_PROBLEM DETAILS_. Extract precisely the lines of the entries below, from the first line through the line containing "I accept (620, 775)".

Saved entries

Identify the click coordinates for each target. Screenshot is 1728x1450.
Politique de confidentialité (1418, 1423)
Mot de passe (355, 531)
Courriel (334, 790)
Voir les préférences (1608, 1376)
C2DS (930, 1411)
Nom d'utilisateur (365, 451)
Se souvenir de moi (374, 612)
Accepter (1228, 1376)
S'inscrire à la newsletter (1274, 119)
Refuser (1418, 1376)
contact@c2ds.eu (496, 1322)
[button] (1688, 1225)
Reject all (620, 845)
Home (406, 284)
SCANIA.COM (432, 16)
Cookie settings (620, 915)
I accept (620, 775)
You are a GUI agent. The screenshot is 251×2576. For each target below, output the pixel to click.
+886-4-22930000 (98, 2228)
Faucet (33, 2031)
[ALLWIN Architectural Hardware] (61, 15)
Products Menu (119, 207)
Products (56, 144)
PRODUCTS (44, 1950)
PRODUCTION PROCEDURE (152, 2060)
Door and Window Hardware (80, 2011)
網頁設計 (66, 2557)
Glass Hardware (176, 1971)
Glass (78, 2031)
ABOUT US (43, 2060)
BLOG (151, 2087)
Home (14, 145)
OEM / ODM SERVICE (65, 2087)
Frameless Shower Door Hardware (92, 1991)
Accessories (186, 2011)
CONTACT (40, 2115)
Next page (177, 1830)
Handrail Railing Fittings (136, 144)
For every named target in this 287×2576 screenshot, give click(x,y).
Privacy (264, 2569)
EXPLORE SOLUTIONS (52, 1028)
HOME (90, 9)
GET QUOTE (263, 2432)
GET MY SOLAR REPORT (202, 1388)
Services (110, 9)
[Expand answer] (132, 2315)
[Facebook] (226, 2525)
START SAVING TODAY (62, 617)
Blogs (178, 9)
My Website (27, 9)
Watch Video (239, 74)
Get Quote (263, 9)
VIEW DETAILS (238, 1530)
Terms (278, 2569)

_OUTPUT BELOW_.
Identify the click coordinates for each target. Screenshot is 1728x1450.
Politique de confidentialité (1418, 1423)
Mot de passe (355, 531)
Courriel (334, 790)
Voir les préférences (1608, 1376)
C2DS (930, 1411)
Nom d'utilisateur (365, 451)
Se souvenir de moi (374, 612)
Accepter (1228, 1376)
S'inscrire à la newsletter (1274, 119)
Refuser (1418, 1376)
contact@c2ds.eu (496, 1322)
[button] (1688, 1225)
Reject all (620, 845)
Home (406, 284)
SCANIA.COM (432, 16)
Cookie settings (620, 915)
I accept (620, 775)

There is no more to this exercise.